═══ Source text ═══
July 13 - September 15, 2013
Francis Alÿs, Raymond Boisjoly, Janet Cardiff and George Bures Miller, Peter Fischli and David Weiss, Hreinn Fridfinnsson, Ragnar Kjartansson, Silke Otto-Knapp, Walter J. Phillips, and Andreas Siqueland and A PAPER A DRAWING A MOUNTAIN Residency
Pleinairism considers how the tradition of working en plein air has evolved in the present day. The technique can be traced back to the 17th century and refers to the practice of painting out of doors: working with a sense of immediacy and freedom, embracing unpredictable elements, and following the natural cycle of light through time. It is the foundation of modern landscape painting. Initially, studies made out of doors were brought back to the studio and contributed to the completion of a painting. The study was eventually accepted as a work of art in its own right. Many contemporary artists continue to make art in a similar way, though with new materials, methods, and very different conceptions of nature.
Pleinairism acknowledges historical precedents and questions what the concept of plein air means to artists at present. How does this traditional way of working figure in relation to the proliferation of new media in the contemporary art world? What artwork might properly be called plein air today?
The international contemporary artists included in Pleinairism are rarely considered pleinairistes, but their approach demonstrates key elements of this phenomenological practice. They may celebrate nature, address our relationship to a rapidly changing environment, or mark in a personal and meditative way the passage and power of light in time and space; other artists’ works concern narratives of access, migration and destruction, while others still test the historical weight of the tradition. Whether in the wilderness, city or studio, the idea of nature figures prominently, acknowledging the sheer impossibility of truly capturing a moment outdoors as well as the primacy of the imagination.
The diversity of approaches in the exhibition – drawings, watercolours, prints, paintings, texts, videos, performance, and photographs – attests to the expanded view of landscape for today’s artists. Together the various methods both preserve and dismantle the genre, speaking to the continuing importance of nature for artists across geographic and historical distances.
Pleinairism is curated by Kitty Scott, who was assisted by Kari Cwynar and Peta Rake, as well as the staff of The Banff Centre. This is the third iteration of the project, with previous exhibitions having taken place at i8 Gallery, Reykjavik (2008) and the Musée national des beaux-arts du Québec (2012).
(b. 1973, lives and works in Oslo) investigates the relationship of art to nature through notions of translation, re-enactment, and repetition. Working primarily with landscape imagery, Siqueland utilizes oils, inks and watercolours, playing on the active relationship between the conditions in which a painting is made and the ‘what’ it depicts. Working both in the studio and outdoors, Siqueland often lets the environment – changing weather conditions or restrictions imposed by architecture – actively participate in the creation of his work.
═══ Dataset content ═══
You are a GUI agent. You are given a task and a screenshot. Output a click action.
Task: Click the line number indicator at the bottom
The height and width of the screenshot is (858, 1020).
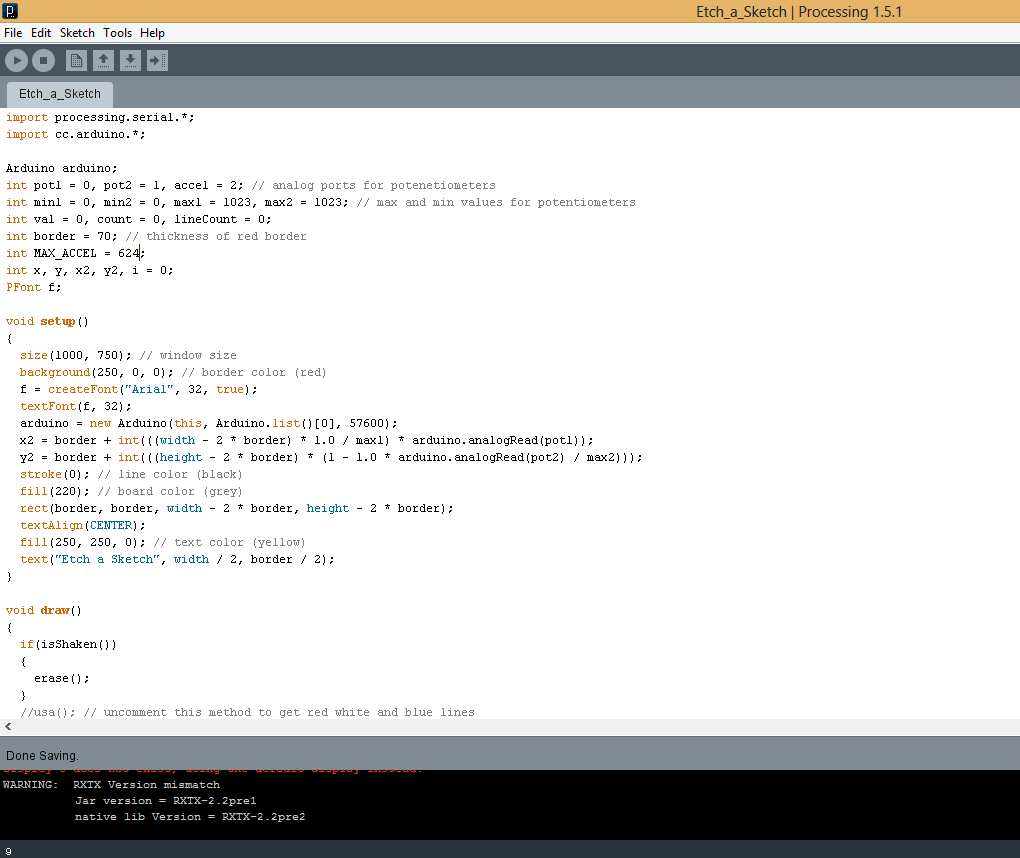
═══
— The task —
Reproduce the passage from the Pleinairism exhibition text starting at "The diversity of" and ending at "du Québec (2012).".

— Solved exercise —
The diversity of approaches in the exhibition – drawings, watercolours, prints, paintings, texts, videos, performance, and photographs – attests to the expanded view of landscape for today’s artists. Together the various methods both preserve and dismantle the genre, speaking to the continuing importance of nature for artists across geographic and historical distances.
Pleinairism is curated by Kitty Scott, who was assisted by Kari Cwynar and Peta Rake, as well as the staff of The Banff Centre. This is the third iteration of the project, with previous exhibitions having taken place at i8 Gallery, Reykjavik (2008) and the Musée national des beaux-arts du Québec (2012).